Sherri's Diner is a single-location, counter-service breakfast and lunch spot in central Oklahoma City that has operated continuously since 1989, built on the model of a working-person's diner with no pretense to novelty or sourcing narratives. The kitchen works a short menu of eggs, pancakes, omelets, and sandwiches cooked to order, and the restaurant draws a steady mix of regulars, shift workers, and occasional newcomers looking for straightforward morning food at low cost.
The space is a modest room with a long counter, a handful of tables, and direct sight lines into an open kitchen. There is no full bar, no WiFi advertising, and no seating designed to encourage lingering. The operation opens early, closes by early afternoon, and turns over tables quickly. Sherri's belongs to a declining category in Oklahoma City: small diners that predate the current restaurant boom and have survived by not chasing trends. The clientele leans working-class and local, and the pace feels industrial rather than leisurely.

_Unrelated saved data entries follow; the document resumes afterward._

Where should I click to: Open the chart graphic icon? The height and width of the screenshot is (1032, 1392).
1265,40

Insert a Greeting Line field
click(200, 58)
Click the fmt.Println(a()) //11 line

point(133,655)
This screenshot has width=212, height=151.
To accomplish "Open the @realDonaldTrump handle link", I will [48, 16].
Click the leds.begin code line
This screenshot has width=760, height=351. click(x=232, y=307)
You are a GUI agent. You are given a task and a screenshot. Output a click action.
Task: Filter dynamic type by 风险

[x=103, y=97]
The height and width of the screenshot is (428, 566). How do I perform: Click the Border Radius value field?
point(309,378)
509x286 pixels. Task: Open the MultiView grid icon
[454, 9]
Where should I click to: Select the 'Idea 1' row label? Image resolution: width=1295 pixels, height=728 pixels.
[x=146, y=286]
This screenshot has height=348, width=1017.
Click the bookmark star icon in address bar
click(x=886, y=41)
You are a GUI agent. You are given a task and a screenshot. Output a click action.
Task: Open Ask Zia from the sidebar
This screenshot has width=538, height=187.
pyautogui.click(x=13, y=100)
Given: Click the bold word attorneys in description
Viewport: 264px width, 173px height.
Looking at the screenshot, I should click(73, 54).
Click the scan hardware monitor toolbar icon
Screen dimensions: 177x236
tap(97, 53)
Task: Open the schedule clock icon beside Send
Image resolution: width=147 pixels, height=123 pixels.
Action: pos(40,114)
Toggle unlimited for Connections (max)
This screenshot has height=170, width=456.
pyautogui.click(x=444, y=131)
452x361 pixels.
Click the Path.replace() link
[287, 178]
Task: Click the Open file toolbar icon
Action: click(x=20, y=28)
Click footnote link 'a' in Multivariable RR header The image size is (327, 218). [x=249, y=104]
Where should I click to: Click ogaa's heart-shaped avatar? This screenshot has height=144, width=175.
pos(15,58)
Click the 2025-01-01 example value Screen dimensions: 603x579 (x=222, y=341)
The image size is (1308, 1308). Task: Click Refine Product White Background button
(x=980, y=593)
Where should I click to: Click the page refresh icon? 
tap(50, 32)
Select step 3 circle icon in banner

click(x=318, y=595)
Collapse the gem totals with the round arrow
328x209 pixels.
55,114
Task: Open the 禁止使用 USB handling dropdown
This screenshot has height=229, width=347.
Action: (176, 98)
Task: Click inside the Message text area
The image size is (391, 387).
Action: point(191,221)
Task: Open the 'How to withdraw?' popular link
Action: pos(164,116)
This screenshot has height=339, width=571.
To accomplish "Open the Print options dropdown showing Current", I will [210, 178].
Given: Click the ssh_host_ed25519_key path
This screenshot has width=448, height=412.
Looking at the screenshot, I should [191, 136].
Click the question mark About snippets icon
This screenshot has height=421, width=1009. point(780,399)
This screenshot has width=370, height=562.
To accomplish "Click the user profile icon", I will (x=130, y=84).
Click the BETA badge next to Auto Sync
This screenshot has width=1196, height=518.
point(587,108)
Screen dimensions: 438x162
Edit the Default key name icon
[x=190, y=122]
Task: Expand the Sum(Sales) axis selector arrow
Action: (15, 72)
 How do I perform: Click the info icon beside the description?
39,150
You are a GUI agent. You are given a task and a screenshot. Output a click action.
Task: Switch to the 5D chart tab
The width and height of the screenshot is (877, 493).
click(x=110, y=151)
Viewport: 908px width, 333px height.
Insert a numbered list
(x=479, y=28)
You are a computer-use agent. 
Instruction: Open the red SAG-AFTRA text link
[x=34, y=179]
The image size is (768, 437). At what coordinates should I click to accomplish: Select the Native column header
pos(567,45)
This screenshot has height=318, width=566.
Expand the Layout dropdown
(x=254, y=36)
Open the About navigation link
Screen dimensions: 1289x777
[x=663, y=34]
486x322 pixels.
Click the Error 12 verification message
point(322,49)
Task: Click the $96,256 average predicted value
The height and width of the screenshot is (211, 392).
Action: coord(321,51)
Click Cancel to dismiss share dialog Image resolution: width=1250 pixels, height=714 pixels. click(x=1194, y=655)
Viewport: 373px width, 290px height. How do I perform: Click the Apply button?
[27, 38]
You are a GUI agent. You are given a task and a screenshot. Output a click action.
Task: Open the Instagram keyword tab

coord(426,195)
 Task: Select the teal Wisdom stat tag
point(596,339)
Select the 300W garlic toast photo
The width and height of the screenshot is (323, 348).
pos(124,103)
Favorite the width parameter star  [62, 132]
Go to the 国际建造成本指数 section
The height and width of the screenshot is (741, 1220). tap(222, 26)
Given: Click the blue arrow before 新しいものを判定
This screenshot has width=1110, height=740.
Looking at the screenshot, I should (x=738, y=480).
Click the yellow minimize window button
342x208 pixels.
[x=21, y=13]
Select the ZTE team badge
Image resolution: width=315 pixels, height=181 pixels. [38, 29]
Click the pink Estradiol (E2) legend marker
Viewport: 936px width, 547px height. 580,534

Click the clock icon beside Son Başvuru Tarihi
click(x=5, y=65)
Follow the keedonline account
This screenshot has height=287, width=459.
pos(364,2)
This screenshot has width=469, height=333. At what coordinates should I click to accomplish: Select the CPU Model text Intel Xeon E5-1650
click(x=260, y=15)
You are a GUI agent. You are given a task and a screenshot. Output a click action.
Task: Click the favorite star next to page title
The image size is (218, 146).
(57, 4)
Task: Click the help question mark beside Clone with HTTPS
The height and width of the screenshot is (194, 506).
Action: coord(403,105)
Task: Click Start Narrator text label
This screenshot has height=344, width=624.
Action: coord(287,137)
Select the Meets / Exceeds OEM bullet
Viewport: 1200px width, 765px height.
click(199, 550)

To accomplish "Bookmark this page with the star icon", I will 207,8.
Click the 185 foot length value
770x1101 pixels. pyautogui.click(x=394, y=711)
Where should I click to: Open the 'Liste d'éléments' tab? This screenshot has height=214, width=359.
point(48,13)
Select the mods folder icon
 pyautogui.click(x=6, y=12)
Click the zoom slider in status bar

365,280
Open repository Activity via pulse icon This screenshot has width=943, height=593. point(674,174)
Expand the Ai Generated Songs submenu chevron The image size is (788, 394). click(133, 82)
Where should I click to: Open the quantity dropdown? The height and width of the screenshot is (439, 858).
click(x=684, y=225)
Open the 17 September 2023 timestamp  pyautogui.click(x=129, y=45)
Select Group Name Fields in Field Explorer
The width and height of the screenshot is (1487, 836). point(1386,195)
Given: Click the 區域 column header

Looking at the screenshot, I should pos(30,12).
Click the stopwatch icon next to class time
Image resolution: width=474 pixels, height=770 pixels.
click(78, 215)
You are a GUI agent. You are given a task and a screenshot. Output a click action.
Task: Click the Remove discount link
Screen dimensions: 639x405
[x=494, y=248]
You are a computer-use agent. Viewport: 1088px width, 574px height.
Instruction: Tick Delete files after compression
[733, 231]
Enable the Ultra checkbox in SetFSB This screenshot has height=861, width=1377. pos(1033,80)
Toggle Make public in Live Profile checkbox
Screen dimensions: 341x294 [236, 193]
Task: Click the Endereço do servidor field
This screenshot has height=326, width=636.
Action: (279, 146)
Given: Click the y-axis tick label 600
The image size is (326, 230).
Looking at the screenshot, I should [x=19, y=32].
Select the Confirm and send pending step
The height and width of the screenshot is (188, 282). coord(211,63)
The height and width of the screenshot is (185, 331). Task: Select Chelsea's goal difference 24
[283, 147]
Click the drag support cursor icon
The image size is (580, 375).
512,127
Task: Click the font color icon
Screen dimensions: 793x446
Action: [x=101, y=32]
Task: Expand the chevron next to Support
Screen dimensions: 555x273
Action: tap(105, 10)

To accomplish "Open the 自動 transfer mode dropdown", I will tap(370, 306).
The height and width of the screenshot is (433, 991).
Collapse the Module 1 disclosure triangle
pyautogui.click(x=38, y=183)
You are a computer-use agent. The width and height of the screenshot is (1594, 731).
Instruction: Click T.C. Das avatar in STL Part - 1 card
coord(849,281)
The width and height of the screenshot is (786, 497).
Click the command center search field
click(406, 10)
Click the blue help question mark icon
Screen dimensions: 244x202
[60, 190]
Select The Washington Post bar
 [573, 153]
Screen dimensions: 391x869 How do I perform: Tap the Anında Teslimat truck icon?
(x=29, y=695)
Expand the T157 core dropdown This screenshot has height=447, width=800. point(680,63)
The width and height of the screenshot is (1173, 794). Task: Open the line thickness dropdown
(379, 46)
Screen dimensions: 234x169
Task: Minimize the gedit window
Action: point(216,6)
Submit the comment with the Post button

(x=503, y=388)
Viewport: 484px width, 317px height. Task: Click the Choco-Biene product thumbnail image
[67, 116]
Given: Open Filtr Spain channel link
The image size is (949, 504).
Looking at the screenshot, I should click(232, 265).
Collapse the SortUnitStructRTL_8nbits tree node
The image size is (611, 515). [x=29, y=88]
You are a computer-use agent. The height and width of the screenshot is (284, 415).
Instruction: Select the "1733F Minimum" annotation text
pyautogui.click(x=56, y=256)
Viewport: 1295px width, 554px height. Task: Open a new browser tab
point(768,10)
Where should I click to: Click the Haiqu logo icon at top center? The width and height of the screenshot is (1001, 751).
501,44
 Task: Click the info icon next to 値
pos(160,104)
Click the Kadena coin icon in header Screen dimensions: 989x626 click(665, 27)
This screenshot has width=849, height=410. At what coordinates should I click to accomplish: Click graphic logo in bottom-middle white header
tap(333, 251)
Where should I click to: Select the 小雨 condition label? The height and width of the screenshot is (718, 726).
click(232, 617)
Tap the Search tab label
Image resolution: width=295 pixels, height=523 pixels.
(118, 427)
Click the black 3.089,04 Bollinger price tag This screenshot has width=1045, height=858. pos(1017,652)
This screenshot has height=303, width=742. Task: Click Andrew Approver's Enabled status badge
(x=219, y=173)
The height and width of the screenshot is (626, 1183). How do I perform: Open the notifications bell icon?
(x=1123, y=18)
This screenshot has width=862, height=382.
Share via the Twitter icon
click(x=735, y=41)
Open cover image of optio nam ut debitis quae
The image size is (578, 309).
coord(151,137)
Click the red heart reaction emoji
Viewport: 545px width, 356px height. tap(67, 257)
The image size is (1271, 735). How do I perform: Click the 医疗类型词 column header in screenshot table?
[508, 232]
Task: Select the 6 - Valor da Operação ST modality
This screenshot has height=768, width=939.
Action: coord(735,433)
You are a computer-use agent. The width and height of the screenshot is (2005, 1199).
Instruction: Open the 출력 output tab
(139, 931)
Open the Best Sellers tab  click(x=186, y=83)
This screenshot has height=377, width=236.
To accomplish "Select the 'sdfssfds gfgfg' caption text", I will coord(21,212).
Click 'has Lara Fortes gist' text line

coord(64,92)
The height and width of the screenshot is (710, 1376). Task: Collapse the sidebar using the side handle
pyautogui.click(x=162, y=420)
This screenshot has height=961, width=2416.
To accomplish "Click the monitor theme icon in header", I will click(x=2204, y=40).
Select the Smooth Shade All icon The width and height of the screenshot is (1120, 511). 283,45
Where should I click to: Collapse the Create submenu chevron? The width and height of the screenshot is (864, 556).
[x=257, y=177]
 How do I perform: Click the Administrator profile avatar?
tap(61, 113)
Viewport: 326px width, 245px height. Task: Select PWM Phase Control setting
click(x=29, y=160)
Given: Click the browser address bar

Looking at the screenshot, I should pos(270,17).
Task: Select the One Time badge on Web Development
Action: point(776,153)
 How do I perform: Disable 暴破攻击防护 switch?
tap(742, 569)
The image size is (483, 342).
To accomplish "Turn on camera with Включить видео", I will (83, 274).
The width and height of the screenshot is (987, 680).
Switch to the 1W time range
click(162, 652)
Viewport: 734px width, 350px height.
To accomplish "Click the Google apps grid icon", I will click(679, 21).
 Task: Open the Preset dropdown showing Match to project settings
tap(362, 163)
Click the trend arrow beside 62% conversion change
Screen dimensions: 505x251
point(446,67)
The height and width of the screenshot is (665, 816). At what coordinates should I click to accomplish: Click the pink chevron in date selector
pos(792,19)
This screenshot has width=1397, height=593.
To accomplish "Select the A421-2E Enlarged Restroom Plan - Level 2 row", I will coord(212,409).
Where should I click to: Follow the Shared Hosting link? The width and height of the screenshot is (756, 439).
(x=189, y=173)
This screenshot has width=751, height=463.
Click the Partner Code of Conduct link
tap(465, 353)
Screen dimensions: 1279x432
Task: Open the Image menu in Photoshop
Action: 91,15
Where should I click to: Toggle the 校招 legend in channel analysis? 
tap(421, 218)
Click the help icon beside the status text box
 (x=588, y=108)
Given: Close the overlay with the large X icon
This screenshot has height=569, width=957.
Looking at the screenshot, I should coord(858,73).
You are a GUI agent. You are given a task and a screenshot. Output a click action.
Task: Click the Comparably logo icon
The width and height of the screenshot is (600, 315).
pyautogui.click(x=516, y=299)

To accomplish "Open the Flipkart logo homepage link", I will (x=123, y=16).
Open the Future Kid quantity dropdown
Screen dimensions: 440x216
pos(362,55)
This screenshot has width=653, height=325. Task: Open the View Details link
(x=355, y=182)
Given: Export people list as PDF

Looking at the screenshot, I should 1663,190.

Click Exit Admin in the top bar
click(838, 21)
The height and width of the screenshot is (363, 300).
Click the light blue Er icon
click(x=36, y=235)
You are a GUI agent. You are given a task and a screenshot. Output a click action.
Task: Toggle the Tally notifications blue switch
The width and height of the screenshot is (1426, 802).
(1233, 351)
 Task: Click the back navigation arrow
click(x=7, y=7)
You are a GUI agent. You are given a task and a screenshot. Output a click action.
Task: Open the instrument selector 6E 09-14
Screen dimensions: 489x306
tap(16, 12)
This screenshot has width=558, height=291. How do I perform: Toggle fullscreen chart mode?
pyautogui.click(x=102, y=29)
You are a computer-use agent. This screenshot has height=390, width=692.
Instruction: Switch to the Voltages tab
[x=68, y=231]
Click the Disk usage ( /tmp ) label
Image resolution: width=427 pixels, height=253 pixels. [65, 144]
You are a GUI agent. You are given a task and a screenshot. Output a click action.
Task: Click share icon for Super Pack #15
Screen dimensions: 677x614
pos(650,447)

Breakfast plates (eggs cooked to order, hash browns, toast, and a meat) range from $8 to $11 depending on meat choice. Pancakes and French toast run $7 to $9 per order. Omelets (build-your-own or house combinations) cost $9 to $13. Coffee refills are unlimited and priced at $2.25 per cup. Lunch sandwiches, available after 11 a.m., sit in the $6 to $9 range. These prices are stable within the structure of a diner; confirm current rates by phone, as menu pricing may shift seasonally.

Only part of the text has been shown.